Friday, October 18, 2013

Pope Francis on ideology, and some Catholic cartoons

Yesterday Pope Francis spoke again about the danger of making the Faith an 'ideology'. Here's a passage from a typical report.

It is, he said, “the image of those Christians who have the key in their hand, but take it away, without opening the door,” and who “keep the door closed.”
Asking those present how a Christian is able to fall into this attitude, the Pope reflected that “The faith passes, so to speak, through a distiller and becomes ideology. And ideology does not beckon (people).”
Noting that it is a “lack of Christian witness does this,” he stressed that “when this Christian is a priest, a bishop or a Pope it is worse.”
“When a Christian becomes a disciple of ideology,” urged the Pope, “he has lost the faith: he is no longer a disciple of Jesus, he is a disciple of this attitude of thought,” and “the knowledge of Jesus is transformed into an ideological and also moralistic knowledge.”
“Ideology frightens, ideology chases away the people,” he stressed, stating that it is because of this that many are distanced from the Church.

I think I know what the Holy Father means. we Traditionalists have been the victims of this attitude many times. The guys at the Catholic Cartoon Blog, to whom I owe these cartoons, were not saying something incomprehensible when they drew these, we all looked at them and smiled to ourselves, oh yes we've seen that!

And then there are the priests who have, over the years, refused to allow the Traditional Requiem to the grieving relatives of a deceased Catholic who requested it. Those who have refused Holy Communion to a Catholic who kneels for it. Those who get angry with penitents in Confession who ask for a valid formula of absolution. And those who fob off people seeking to convert to Catholicism. Well, we can argue about what Cardinal Kasper really meant in this or that speech, but in pastoral practice some of the nuances can get lost.

Yes, we all know about priests and bishops who have the key to the door and take it away, those who insist on pettifogging rules and policies rather than responding with apostolic charity to our requests.

It may be that liberals will say I'm reading Pope Francis upsidedown, isn't he talking about 'moralistic' types, and isn't that code for conservatives? Seriously, look at the contrast here: between moralism on the one hand, and on the other hand prayer. Who are the people who for a century and more have been telling us that the Faith is not about the supernatural, about an encounter with God in prayer, including liturgical prayer, but is instead about ethics? Step forward every liberal biblical critic you've ever heard of, starting from Kant. How does the Holy Father's words fit into that? The attitude that 'what's important' in the Church is not what we do on our knees, but the implementation of elaborate and impersonal programmes to improve the world, has been a cancer in the Church.

This is a serious problem for the liberals who want to instrumentalise the present pontificate. Pope Francis' proposed solution to the moralism isn't to change the teaching of the Church: unlike the liberals, he knows this is impossible. It is to pray.

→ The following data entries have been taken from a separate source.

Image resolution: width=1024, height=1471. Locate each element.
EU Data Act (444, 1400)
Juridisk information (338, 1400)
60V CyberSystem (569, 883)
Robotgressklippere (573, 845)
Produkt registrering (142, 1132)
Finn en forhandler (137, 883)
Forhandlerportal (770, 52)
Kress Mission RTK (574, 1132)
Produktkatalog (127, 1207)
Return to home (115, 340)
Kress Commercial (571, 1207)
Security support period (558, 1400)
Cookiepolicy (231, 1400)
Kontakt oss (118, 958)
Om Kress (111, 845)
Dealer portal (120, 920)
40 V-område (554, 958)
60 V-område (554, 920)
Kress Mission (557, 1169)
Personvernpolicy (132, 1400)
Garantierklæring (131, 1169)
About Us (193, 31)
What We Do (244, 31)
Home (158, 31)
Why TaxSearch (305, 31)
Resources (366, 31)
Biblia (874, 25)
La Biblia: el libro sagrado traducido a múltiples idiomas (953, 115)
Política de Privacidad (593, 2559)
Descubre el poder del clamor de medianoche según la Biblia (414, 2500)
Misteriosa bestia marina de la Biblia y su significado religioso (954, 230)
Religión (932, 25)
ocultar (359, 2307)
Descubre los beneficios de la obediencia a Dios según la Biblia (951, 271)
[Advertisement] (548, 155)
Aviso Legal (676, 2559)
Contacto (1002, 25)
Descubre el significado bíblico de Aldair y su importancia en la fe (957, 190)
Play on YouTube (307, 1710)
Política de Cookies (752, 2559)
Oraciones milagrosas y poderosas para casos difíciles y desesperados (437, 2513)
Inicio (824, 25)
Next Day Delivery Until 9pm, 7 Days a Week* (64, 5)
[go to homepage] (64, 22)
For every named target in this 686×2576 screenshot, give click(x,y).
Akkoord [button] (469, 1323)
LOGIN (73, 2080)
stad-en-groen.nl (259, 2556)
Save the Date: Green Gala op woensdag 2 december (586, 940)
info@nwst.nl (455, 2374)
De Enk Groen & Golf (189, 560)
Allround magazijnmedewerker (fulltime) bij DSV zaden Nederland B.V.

Well, Mr Liberal, if you want to follow the Pope, you're going to have to allow us to pray.


  1. The liberals, for years, complained of Popes' moralizing about matters they disagreed with, and yet would moralize about their pet issues. And now we have a Pope who, I think it could be argued, has moralized more in his daily homilies than either of the previous two Popes and their comparatively long tenures. And those same liberals whose theology permitted them to minimize the Popes of old to mere Bishops of Rome -and, so, dismissible - are now scandalized that other Catholics have come to question what the current Pope seems to be about.

  2. Also (and I know Pope Benedict's books on Jesus of Nazareth are not part of the magisterium - but then, are Papal interviews?), consider: when reading the Jesus of Nazareth volumes by Benedict (even if only the first one), does it strike anyone else like it does me that he was completely convinced that Jesus did NOT come to "improve the world" - that that is not what the Church is about first of all?

  3. I think the Holy Father is referring to the “Neo-cons” here, or, more accurately, the “Neo-Catholics”, fixated or rather hooked on the crude, impure distillation of the past fifty years, rather than the matured, sublime, smoothness, and contemplation producing exactness, of the last two millennia.

  4. "It may be that liberals will say I'm reading Pope Francis upsidedown, isn't he talking about 'moralistic' types, and isn't that code for conservatives?"

    Well, I'm not a "liberal", and I say that. He is using standard 'liberal' (i.e. modernist) code that is understood by everyone he hears. That is because he is a 'liberal' himself; everything about his past, his statements, his friends, and his actions make this clear. I don't know who you expect to help by trying to portray him otherwise; it is really a quite mad project.

  5. Geraldine, I fear that you may be correct, but surely Dr Shaw's article demonstrates very successfully that the words of the Holy Father are so ambiguous that it is easy to put any spin you want on them and still make sense?